Data Project Portfolio

About me

Hi, my name is Sébastien Lozano-Forero and be very welcome to my webpage. I hold a Bachelor's degree in science (Mathematics), a Master's degree in data (Statistics) and I'm passionate about understanding and solving complex problems.

Since young, always enjoyed learning. So, that’s how I look at data science: an ongoing (and probably never ending) learning project with amazing oportunities to understand business questions, apply the scientific method, delivering data related products and thus, adding value to organizations who trust data.

Over 8 years of experience in consulting data related problems, teaching, researching and management. Basic French (working on it), fluent in english, spanish and portuguese. Analytic and strategical thinker, Higly addaptable, quick and passionate learner, result-and-detail-oriented individual and experienced in collaborative and individual frameworks.

In this page some of my skills to solve problems using data are presented. In addition to the Data Science Portfolio, areas of interest, professional experience, education and selected publications.

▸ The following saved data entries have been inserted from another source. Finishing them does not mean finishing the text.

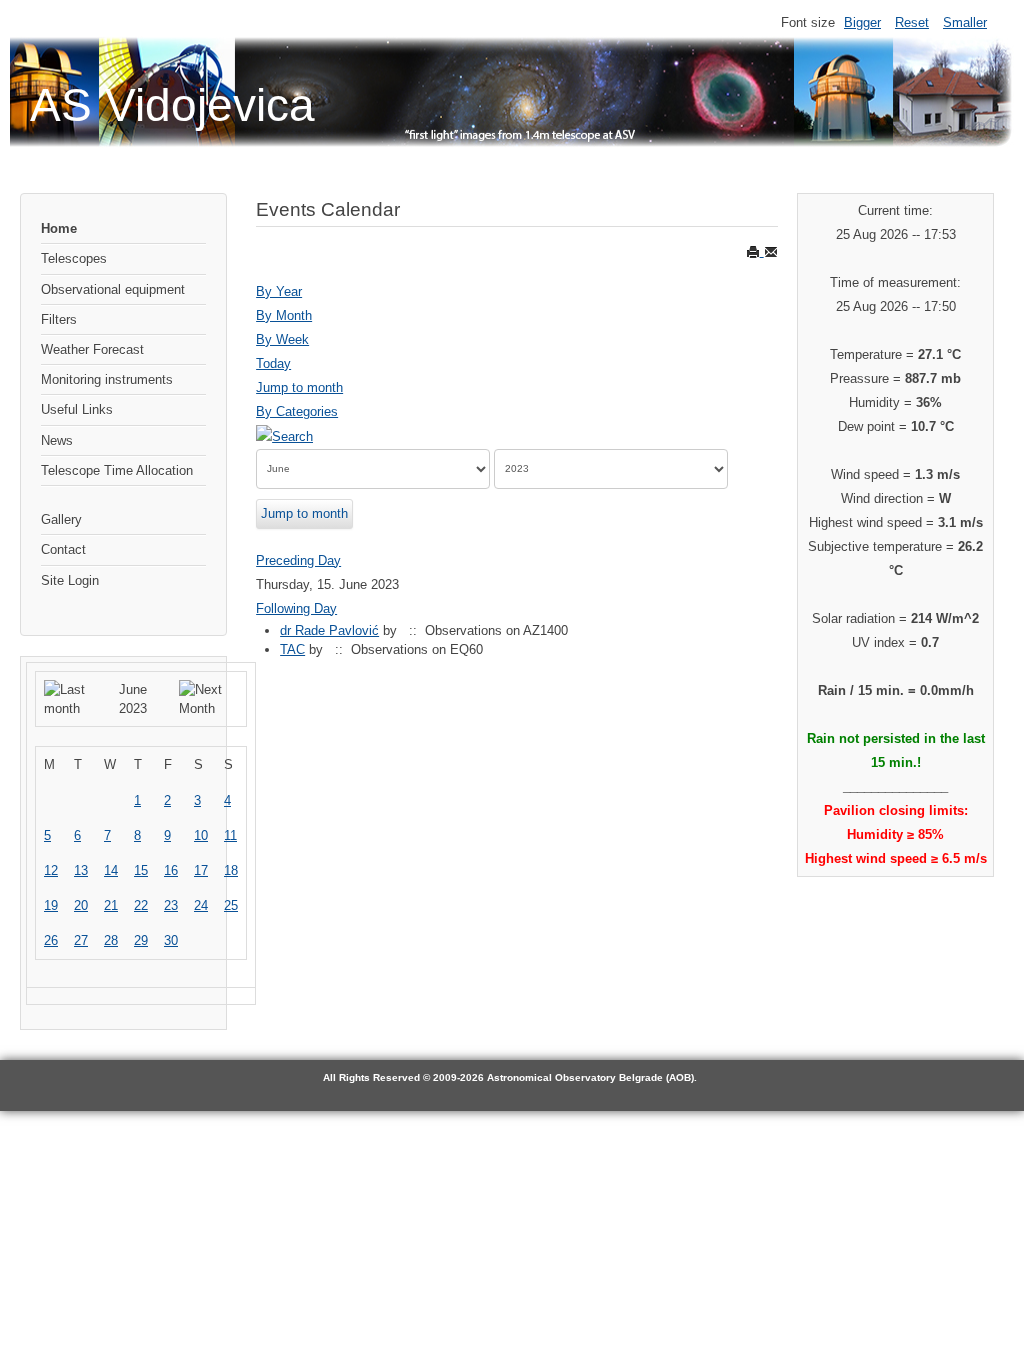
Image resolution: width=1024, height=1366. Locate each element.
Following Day (296, 608)
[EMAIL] (771, 251)
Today (273, 363)
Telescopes (74, 258)
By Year (279, 291)
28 (111, 940)
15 (141, 870)
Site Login (70, 580)
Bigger (862, 22)
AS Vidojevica (172, 105)
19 (51, 905)
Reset (912, 22)
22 (141, 905)
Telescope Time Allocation (117, 470)
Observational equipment (113, 289)
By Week (282, 339)
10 (201, 835)
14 (111, 870)
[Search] (284, 435)
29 (141, 940)
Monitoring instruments (107, 379)
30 (171, 940)
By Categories (297, 411)
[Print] (755, 251)
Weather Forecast (92, 349)
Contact (63, 549)
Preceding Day (298, 560)
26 (51, 940)
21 (111, 905)
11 (230, 835)
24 (201, 905)
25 (231, 905)
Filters (59, 319)
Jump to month (299, 387)
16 (171, 870)
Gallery (61, 519)
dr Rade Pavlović (329, 630)
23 (171, 905)
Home (59, 228)
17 (201, 870)
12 (51, 870)
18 (231, 870)
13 (81, 870)
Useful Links (77, 409)
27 (81, 940)
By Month (284, 315)
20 (81, 905)
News (57, 440)
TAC (292, 649)
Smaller (965, 22)
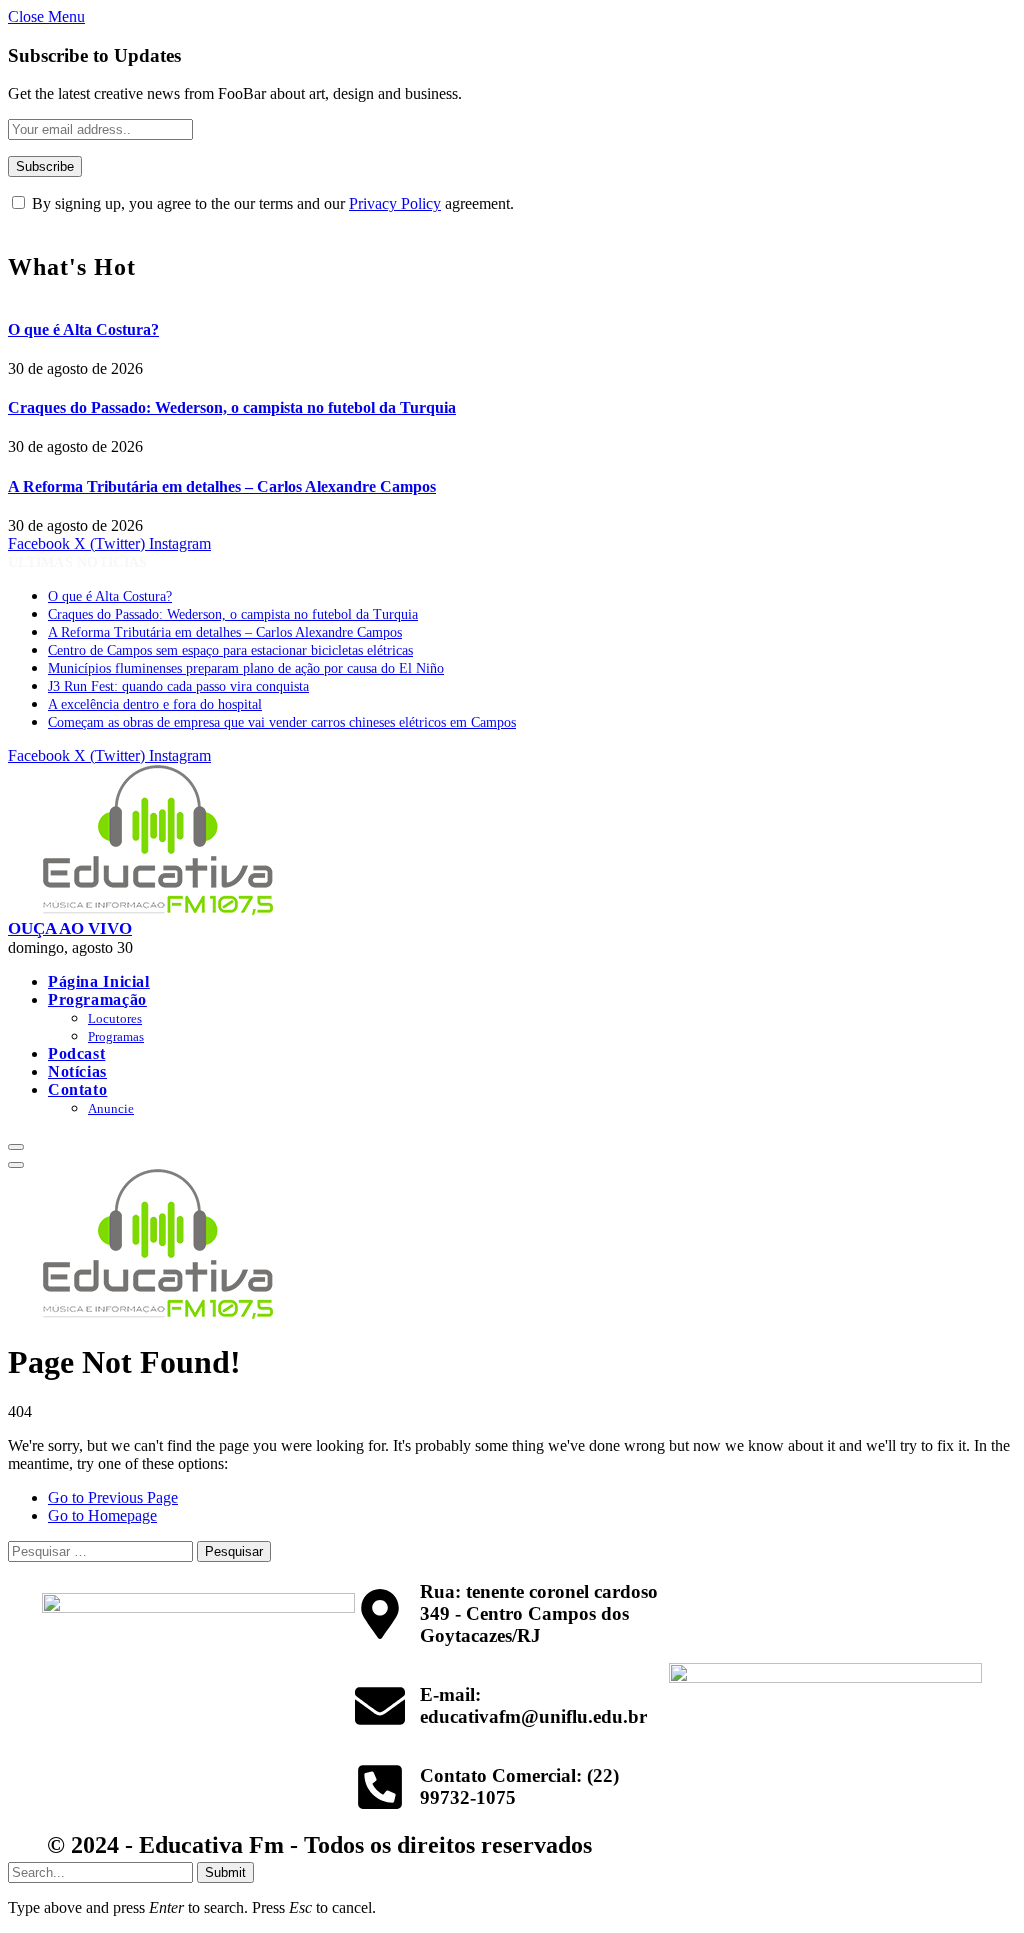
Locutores (115, 1018)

Contact information is available at the end of the webpage.

Areas of interest

As my fondness for learning only grows with time, I'm looking forward to expand my areas of expertise including, but not limited to, the following:

Data Science: As a mathematician, I'm passionate about the uses of scientific and quantitative thinking to understand and solve complex problems. As a statistician, I'm passionate about data and the ways to uncover the various histories it tells. As a self-taught programmer, I acknowledge the world now belongs to those who can code it. Data Science is the perfect environmet to fully explore these three elements.
Machine Learning and Deep Learning: Today's world is undoubtedly shaped by data and the value we can extract from it. Never before in human history, a so vast amount of information was available to explore. The incredible ideas behind algorithms and models widely used nowdays do not cease to amaze me and wanting me to be there while being able to deliver added value to organizations and people out of its use.
Data Engineering: From a technical perspective, data is everywhere and thus, many oportunities for integrating technologies to gather such data are available. I found particularly interesting the ideas behind modern data engineering.
Teaching: As Richard Feynman once said 'If you really want to master something, teach it'. Teaching delivers two huge outcomes: i) long lasting well being to people who learn and ii) systematic thinking and deep understanding to people who teach. Teaching is basically learning twice.
Music: Music has been and probably forever will be my main hobbie. Over 20 years of guitar playing.

Skills

Programming Languages

Python for Data Analysis (Pandas, Numpy, Tensorflow, Scikit-learn, Keras, Pytorch, etc. )
SQL for data wrangling (SQLite, Postgress, MySQL, Oracle, MongoDB and Cassandra)
R for statistical modelling (tidyverse, caret, ggplot2, ggvis, etc. )
Other items in my toolbox: C++, Ox, SAS, SPSS, STATA, LaTeX

Statistics and Machine Learning

Exploratory a and descriptive analysis
Regression, Clasification and Clusterization models
Data Balancing techniques, feature selection and dimension reduction
Algorithm performance metrics (RMSE, MAE, MAPE, Confusion Matrix, Presicion, Recall, ROC curve, AUC, Silhouette, DB-Index, etc.)

Data Visualization

Matplotlib, Seaborn, Plotly, Bokeh, Dash and Ggplot2
Power BI, Tableau, Metabase and Looker

Software Engineering

Git, Github, Docker, Anaconda
Streamlit, Flask, FastAPI, Django
Cloud Heroku, AWS and GCP

Experience

Data Analyst - Lambton College of Applied Arts and Sciences (Sarnia, ON - Canada)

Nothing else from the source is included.